BRIEF: Where the data below has the string "agent", return the whole line.

Saved data entries:
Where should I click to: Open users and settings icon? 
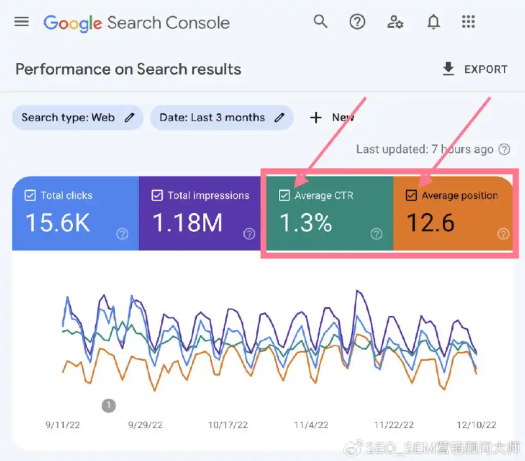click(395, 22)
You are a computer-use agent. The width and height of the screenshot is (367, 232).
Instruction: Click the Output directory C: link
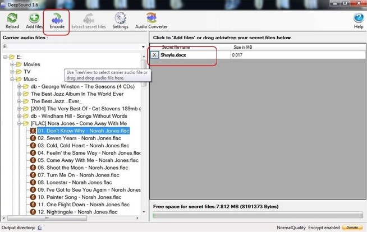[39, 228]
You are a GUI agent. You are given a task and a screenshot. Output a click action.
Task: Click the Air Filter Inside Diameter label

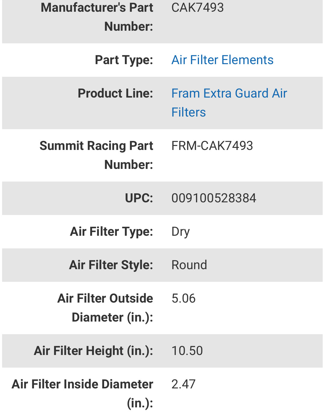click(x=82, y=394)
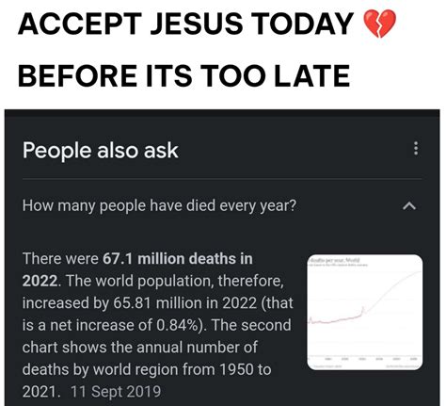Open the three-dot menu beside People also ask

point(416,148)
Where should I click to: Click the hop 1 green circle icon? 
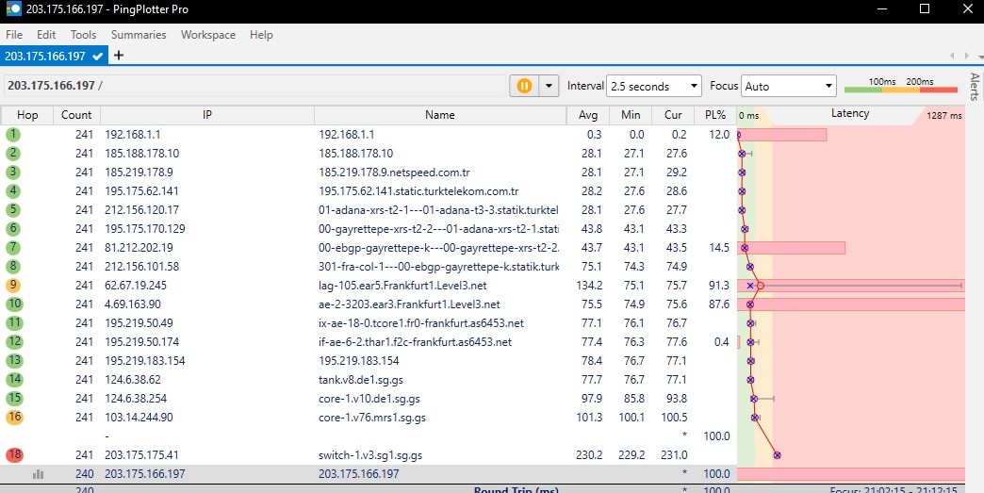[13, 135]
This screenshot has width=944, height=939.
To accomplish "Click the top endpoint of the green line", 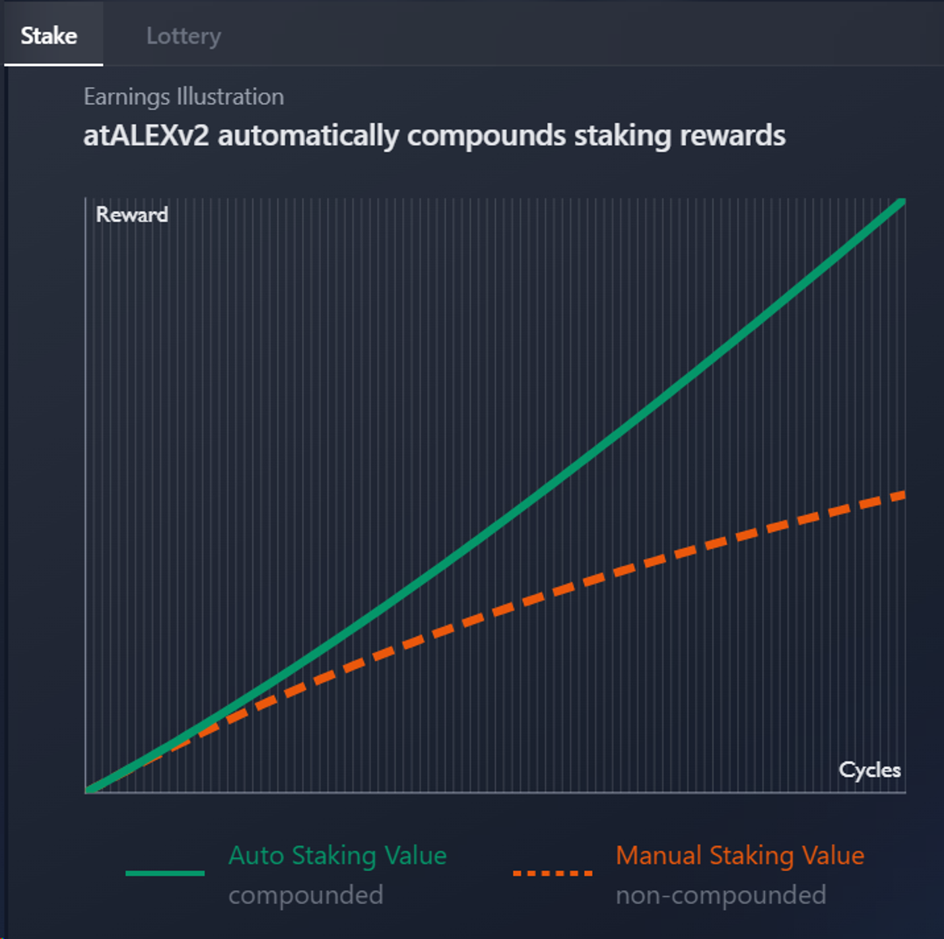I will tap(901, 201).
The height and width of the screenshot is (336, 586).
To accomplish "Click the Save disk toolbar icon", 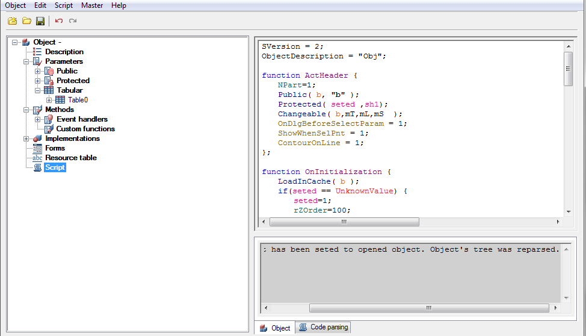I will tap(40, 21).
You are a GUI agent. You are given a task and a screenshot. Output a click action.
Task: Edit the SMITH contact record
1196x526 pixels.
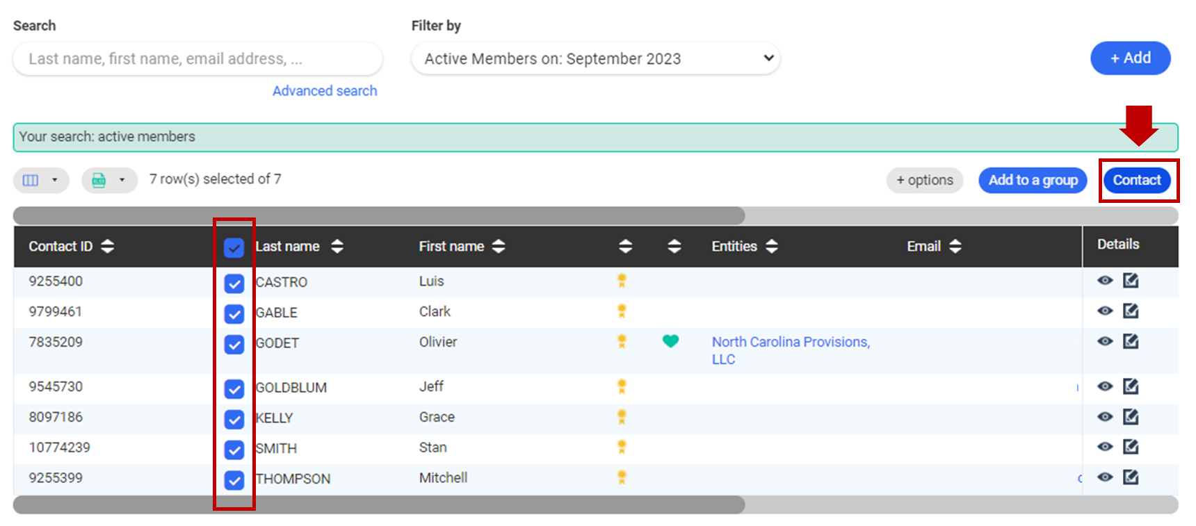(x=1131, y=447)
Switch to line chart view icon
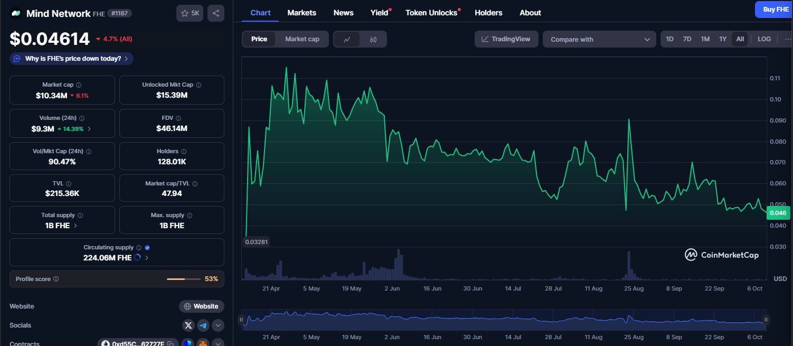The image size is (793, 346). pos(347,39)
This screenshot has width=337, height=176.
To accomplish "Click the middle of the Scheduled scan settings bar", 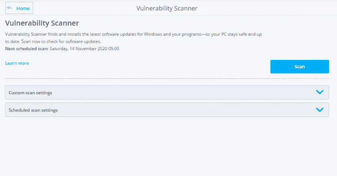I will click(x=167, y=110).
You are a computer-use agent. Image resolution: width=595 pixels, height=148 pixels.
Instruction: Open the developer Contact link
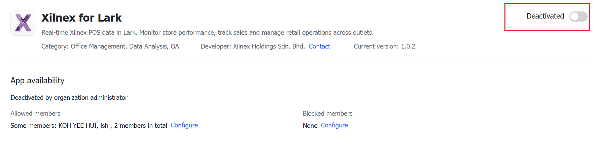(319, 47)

RESULT:
You are a computer-use agent. The width and height of the screenshot is (367, 232).
You are a GUI agent. You are given a task and a screenshot. Output a click action.
You are a GUI agent. You are given a task and a screenshot. Output a click action.
You are a computer-use agent. Image resolution: width=595 pixels, height=148 pixels.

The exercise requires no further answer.